WHAT IS ASKED -> Lay out the records below as a JSON list of strings, one string per line with blank lines omitted, covering only the span from the line containing "You are a computer-use" through the end of the records, both ends included. Leave the pictures out of the list.

SOURCE DATA ->

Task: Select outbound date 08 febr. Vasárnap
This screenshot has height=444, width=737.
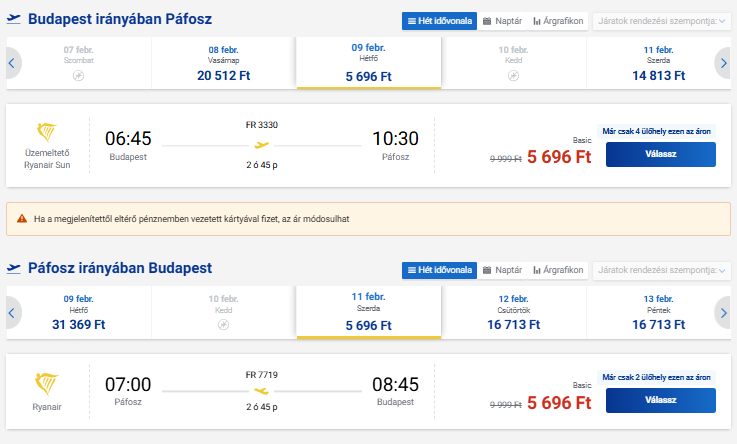Action: click(x=224, y=63)
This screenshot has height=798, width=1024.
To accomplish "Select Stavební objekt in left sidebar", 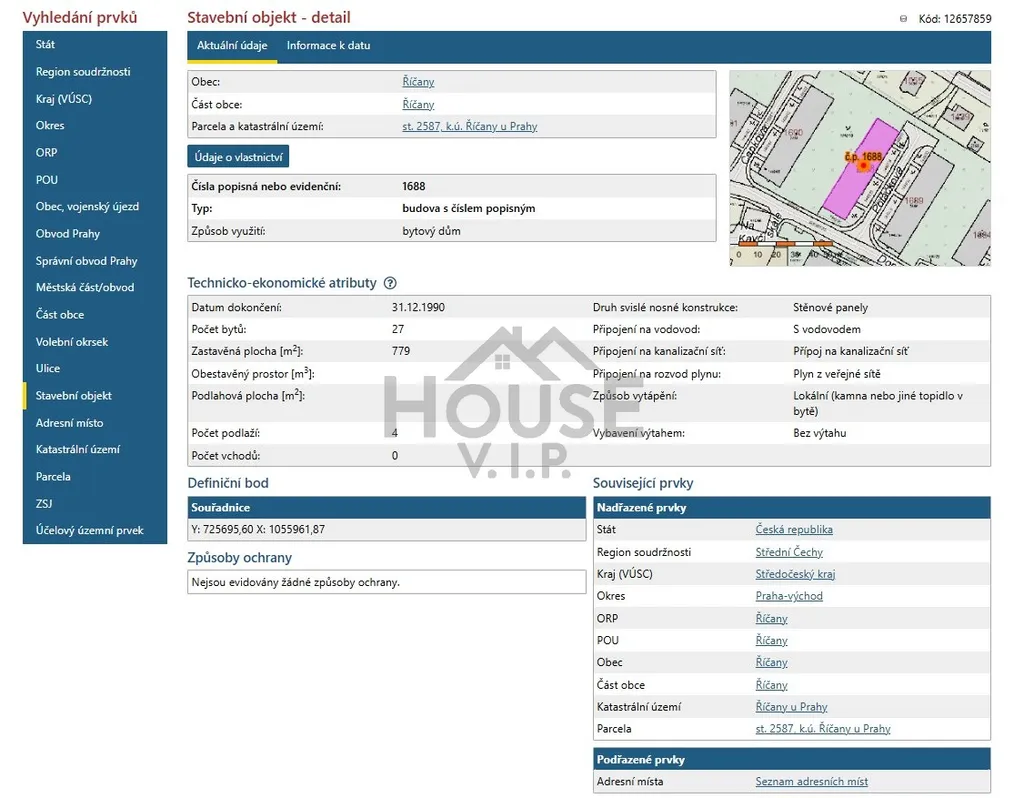I will point(74,396).
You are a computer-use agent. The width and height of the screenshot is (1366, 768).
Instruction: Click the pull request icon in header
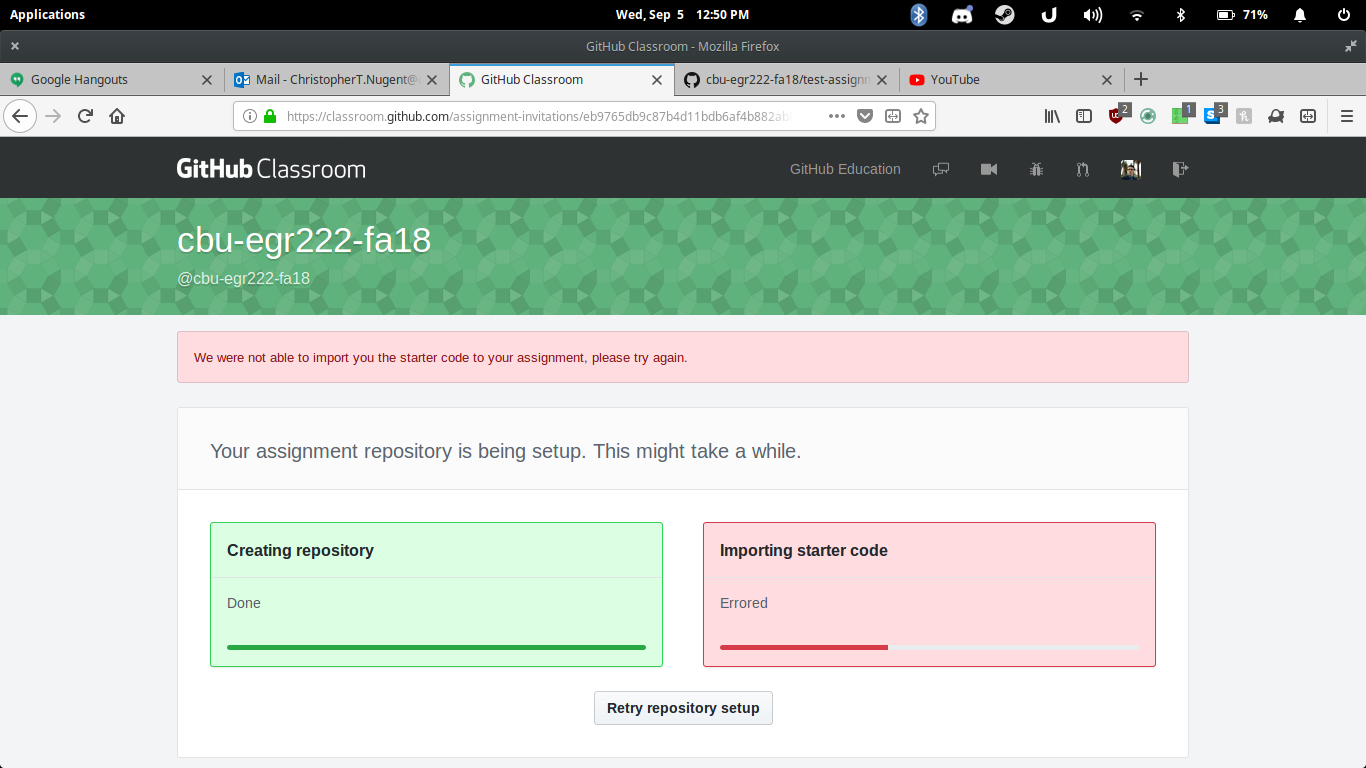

WORKED SOLUTION ->
[
  "You are a computer-use agent. The width and height of the screenshot is (1366, 768).",
  "Instruction: Click the pull request icon in header"
]